How Does a Multi-Branch Pipeline work?
The above image shows what a multi-branch pipeline workflow would look like, here is how the multi-branch pipeline works.
- When a developer creates a PR from a feature-2 branch to feature-1 a branch, GitHub sends a webhook with the PR information to Jenkins.
- Jenkins receives the PR and finds the relevant multibranch pipeline and creates a feature branch pipeline automatically. It then runs the jobs with the steps mentioned in the Jenkinsfile from the feature branch. During checkout, the source and target branches in the PR get merged. The PR merge will be blocked on GitHub until a build status from Jenkins is returned.
- Once the build finishes, Jenkins will update the status to GitHub PR. Now you will be able to merge the code. If you want to check the Jenkins build logs, you can find the Jenkins build log link in the PR status.
How to Create a Multibranch Pipeline in Jenkins
- Click New Item in the top left corner on the Jenkins dashboard.
2. Enter the name of your project in the Enter an item name field, scroll down, and select Multibranch Pipeline and click the OK button.
3. Enter Description (optional).
4. Add a Branch Source (for example, GitHub) and enter the location of the repository.
5. Select the Add button to add credentials and click Jenkins.
6. Enter the GitHub username, Password, ID, and Description
7. Select the dropdown to add credentials in the credentials field.
8. Under “Behaviours” select the required option that matches your requirement. You can either choose to discover all the branches in the repo or only branches with a Pull Request.
The pipeline can discover branches with a PR from a forked repo as well. Choosing these options depends on your required workflow.
9. If you choose to have a different name for Jenkinsfile, you can specify it in the build configuration. In the “Script Path” option, you can provide the required name. Ensure the Jenkinsfile is present in the repo with the same name you provide in the pipeline configuration.
10. Also, enable “Discard old builds” to keep only required build logs as shown below.
11. Click Save the Multibranch Pipeline project.
Jenkins automatically scans the designated repository and does some indexing for organization folders.
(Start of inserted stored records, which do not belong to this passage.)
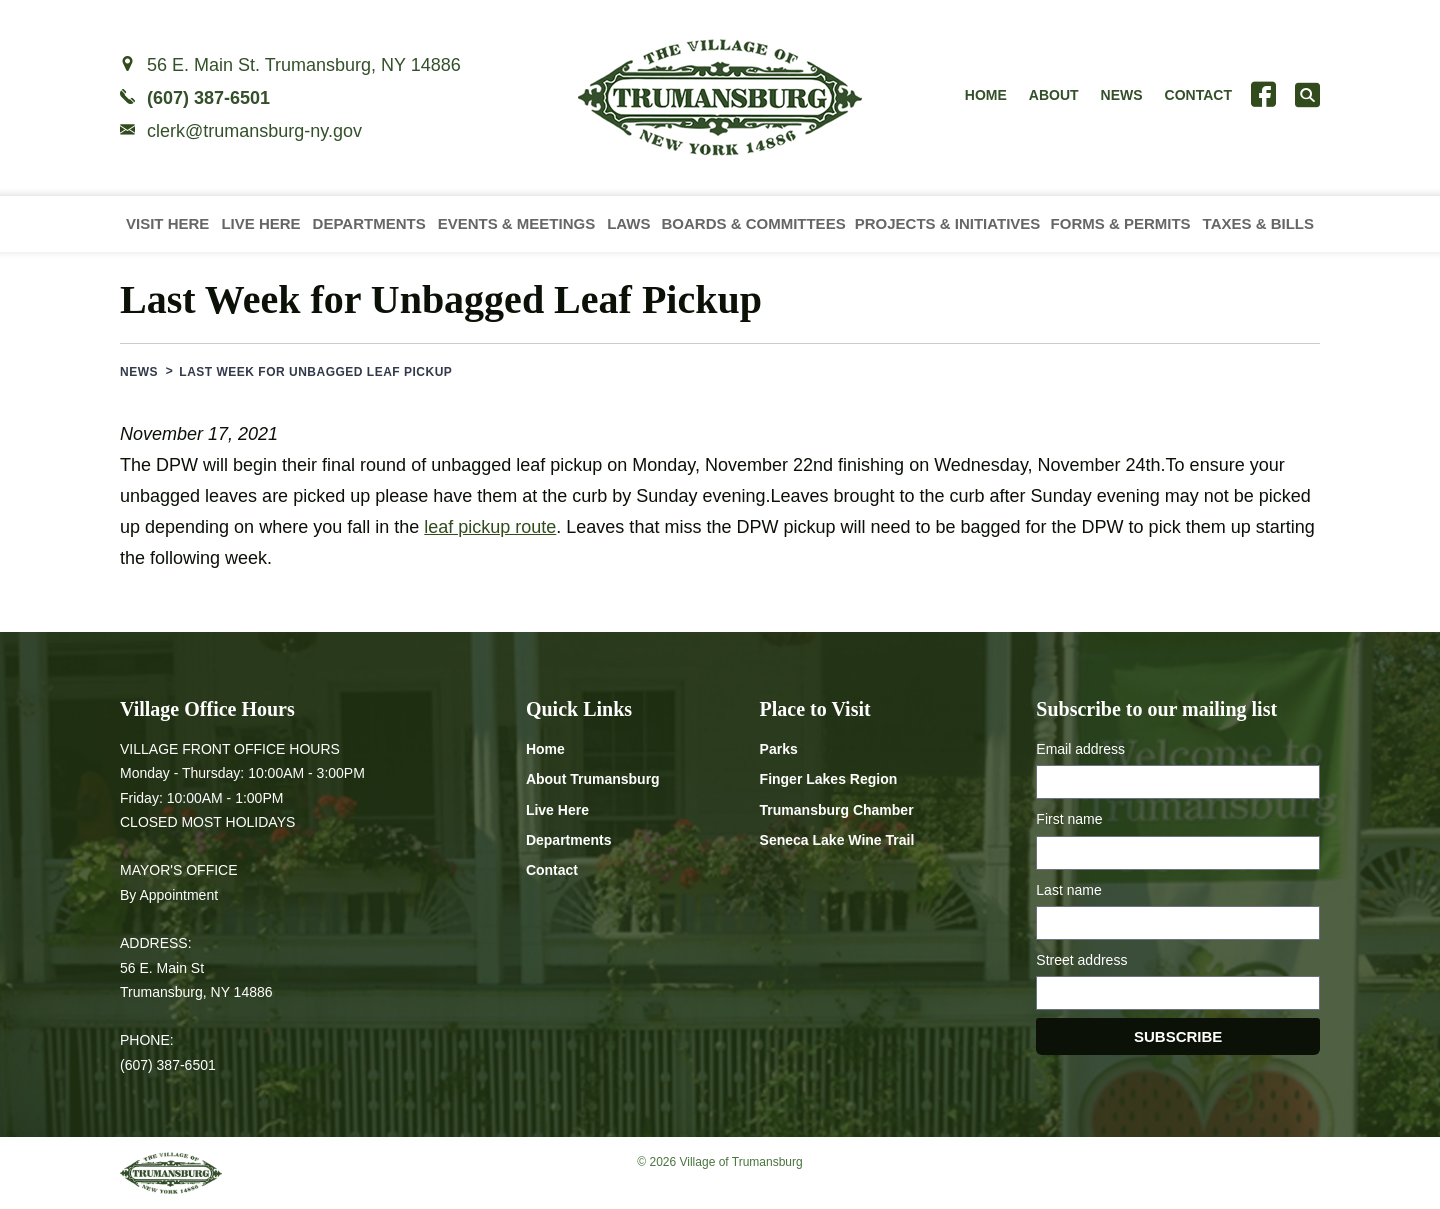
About (1054, 95)
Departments (369, 223)
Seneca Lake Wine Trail (837, 840)
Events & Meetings (517, 223)
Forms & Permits (1121, 223)
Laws (628, 223)
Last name (1068, 890)
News (1122, 95)
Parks (779, 749)
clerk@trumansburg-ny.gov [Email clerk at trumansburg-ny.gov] (254, 131)
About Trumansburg (593, 779)
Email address (1080, 749)
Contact (1198, 95)
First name (1069, 819)
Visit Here (167, 223)
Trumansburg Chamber (837, 810)
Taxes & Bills (1258, 223)
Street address (1081, 960)
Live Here (260, 223)
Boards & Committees (753, 223)
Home (986, 95)
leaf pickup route (490, 527)
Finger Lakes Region (829, 779)
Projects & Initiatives (948, 223)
Organization Folders enable Jenkins to monitor an entire GitHub Organization or Bitbucket Team/Project and automatically create new Multibranch Pipelines for repositories that contain branches and pull requests containing a Jenkinsfile.
Currently, this functionality exists only for GitHub and Bitbucket, with functionality provided by the GitHub Organization Folder and Bitbucket Branch Source plugins. Once jobs are created, build triggers automatically.
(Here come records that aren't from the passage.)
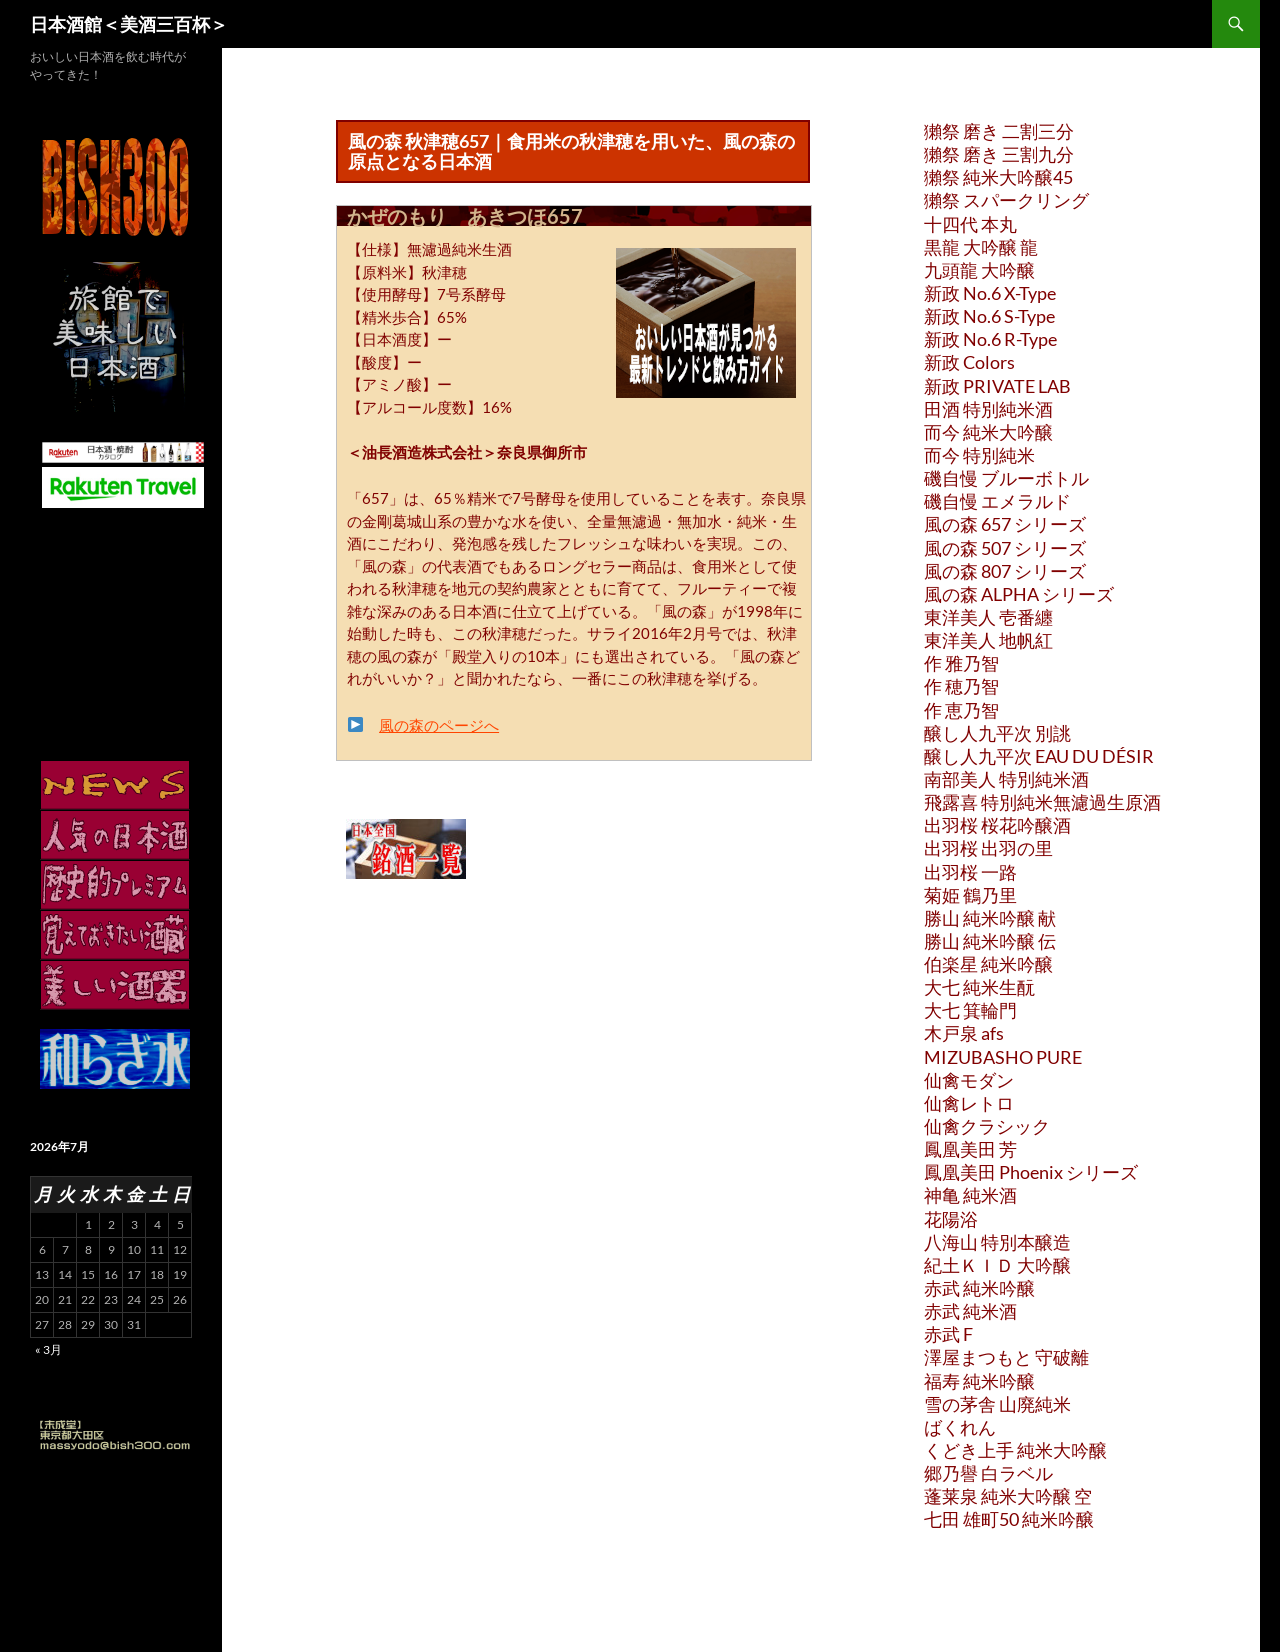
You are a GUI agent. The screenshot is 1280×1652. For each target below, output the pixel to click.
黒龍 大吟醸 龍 (981, 247)
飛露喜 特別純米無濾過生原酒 (1042, 802)
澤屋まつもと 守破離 (1006, 1357)
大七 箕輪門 (970, 1010)
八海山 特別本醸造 (997, 1242)
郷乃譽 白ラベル (988, 1473)
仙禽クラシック (987, 1126)
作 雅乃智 (961, 663)
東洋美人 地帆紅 (988, 640)
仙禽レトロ (969, 1103)
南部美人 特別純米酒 (1006, 779)
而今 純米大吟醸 (988, 432)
12. We have to configure our Jenkins machine to communicate with our GitHub repository. For that, we need to get the Hook URL of the Jenkins machine.
13. Go to Manage Jenkins and select the Configure System view.
14. Find the GitHub Plugin Configuration section and click on the Advanced button.
15. Select the Specify another hook URL for GitHub configuration
16. Copy URL in the text box field and unselect it.
17. Click Save it will redirect to the Jenkins dashboard.
18. Navigate to the GitHub tab on the browser and select your GitHub repository.
19. Click on Settings. It will navigate to the repository settings.
Click on the Webhooks section.
21. Click on Add Webhook button. Paste the Hook URL on the Payload URL field.
22. Make sure the trigger webhook field has Just the push event option selected.
Click Add webhook and it will add the webhook to your repository.
24. Once you’ve added a webhook correctly, you can see the webhook with a green tick.
Go back to the repository and change to the Branch and Update any of the files. In this scenario.
26. Now see that the Jenkins job will trigger automatically.
27. After pipeline execution is completed, we can verify the history of executed build under the Build History by clicking the build number.